== Activity ==
Reproduce exactly the line with "Given: Keep sorting" and the lines after it. Stop at the last line of the data and include nothing else.

Records for the task section start

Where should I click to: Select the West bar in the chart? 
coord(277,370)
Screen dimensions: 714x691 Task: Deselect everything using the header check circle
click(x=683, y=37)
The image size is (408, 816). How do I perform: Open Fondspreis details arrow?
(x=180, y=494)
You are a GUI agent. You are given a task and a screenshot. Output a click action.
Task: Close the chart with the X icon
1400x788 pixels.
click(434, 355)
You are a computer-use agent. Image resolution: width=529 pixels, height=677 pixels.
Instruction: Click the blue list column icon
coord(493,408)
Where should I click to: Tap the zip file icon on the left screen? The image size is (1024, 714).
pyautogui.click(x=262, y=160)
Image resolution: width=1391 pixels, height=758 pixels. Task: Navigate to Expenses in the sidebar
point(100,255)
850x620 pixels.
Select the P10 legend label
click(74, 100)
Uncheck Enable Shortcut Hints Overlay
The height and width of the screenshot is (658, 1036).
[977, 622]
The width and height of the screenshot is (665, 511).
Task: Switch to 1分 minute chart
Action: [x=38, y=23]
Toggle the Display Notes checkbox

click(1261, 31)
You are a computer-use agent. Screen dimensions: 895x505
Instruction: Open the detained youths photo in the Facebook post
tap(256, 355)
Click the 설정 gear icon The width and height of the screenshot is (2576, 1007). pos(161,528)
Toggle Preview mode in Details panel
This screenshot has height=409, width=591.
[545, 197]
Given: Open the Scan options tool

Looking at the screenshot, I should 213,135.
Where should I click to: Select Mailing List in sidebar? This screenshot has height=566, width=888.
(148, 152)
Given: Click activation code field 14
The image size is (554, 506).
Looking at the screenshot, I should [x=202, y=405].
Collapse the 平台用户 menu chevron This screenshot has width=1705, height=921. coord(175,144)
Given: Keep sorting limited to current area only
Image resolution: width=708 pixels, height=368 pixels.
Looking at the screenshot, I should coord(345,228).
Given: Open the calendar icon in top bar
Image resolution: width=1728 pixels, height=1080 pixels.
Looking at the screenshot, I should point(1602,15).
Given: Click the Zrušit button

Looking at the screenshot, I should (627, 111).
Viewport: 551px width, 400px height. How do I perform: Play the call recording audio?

Records for the task section end

== Solution for this problem ==
Given: Keep sorting limited to current area only
Image resolution: width=708 pixels, height=368 pixels.
Looking at the screenshot, I should coord(345,228).
Given: Open the calendar icon in top bar
Image resolution: width=1728 pixels, height=1080 pixels.
Looking at the screenshot, I should point(1602,15).
Given: Click the Zrušit button

Looking at the screenshot, I should (627, 111).
Viewport: 551px width, 400px height. How do I perform: Play the call recording audio?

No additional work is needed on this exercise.